- [Collection entries]
*-*-*

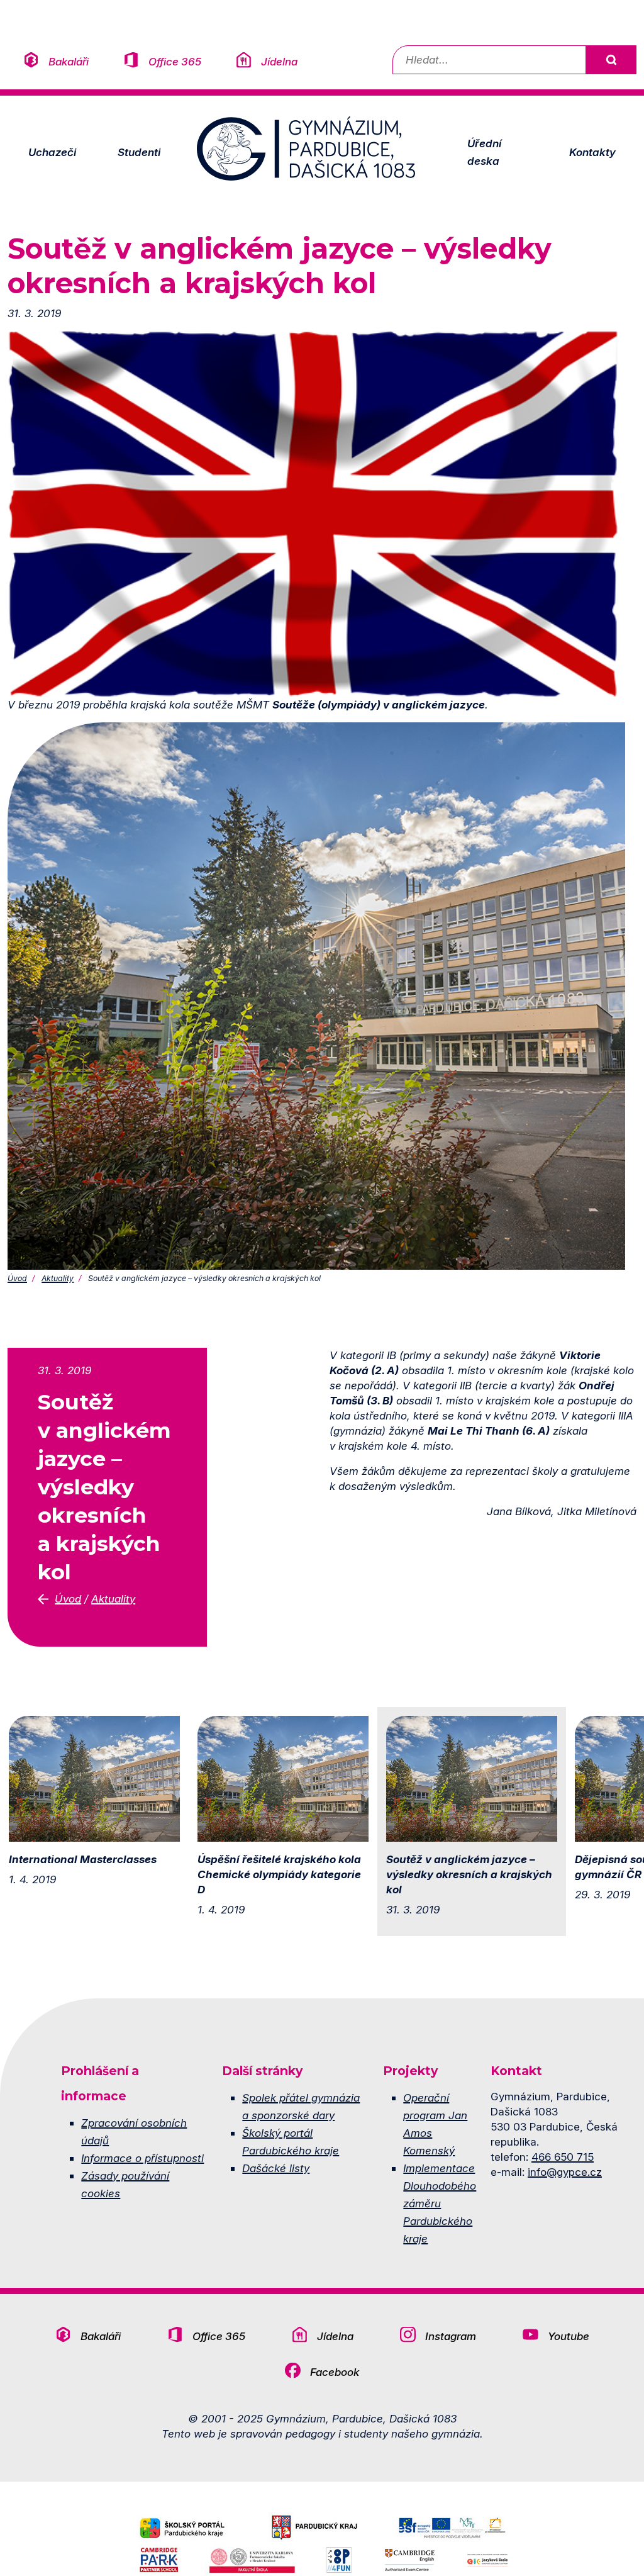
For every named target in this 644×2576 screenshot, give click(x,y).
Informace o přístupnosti (142, 2157)
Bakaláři (68, 61)
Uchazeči (52, 152)
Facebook (334, 2371)
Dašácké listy (275, 2168)
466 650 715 (562, 2156)
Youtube (568, 2336)
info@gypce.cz (565, 2171)
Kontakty (592, 152)
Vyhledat (611, 60)
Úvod (17, 1278)
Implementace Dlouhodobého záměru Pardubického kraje (439, 2203)
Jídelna (279, 61)
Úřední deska (484, 152)
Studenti (139, 152)
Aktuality (58, 1278)
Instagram (450, 2336)
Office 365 (174, 61)
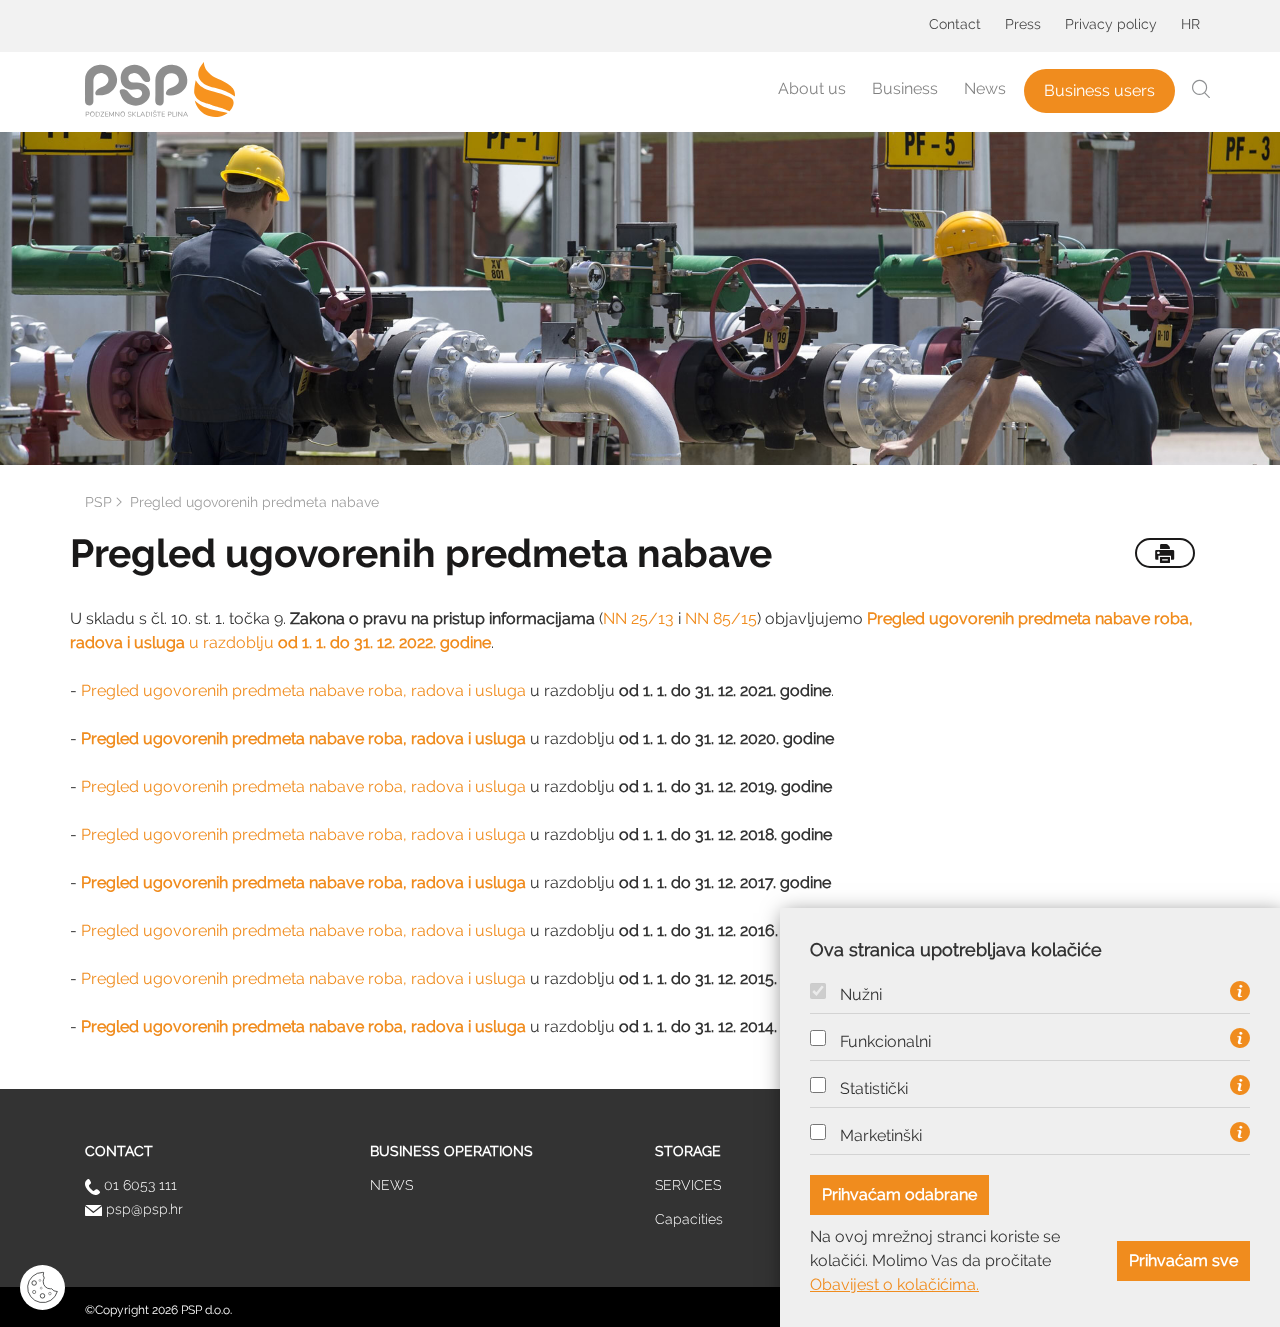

*-*-*

- [WORK ORDER] All lines from the one containing "Youtube (568, 2336)" through the end of the entries, both ends included, should be written out exactly, with no pictures.

- [EXERCISE OUTPUT]
Youtube (568, 2336)
info@gypce.cz (565, 2171)
Kontakty (592, 152)
Vyhledat (611, 60)
Úvod (17, 1278)
Implementace Dlouhodobého záměru Pardubického kraje (439, 2203)
Jídelna (279, 61)
Úřední deska (484, 152)
Studenti (139, 152)
Aktuality (58, 1278)
Instagram (450, 2336)
Office 365 (174, 61)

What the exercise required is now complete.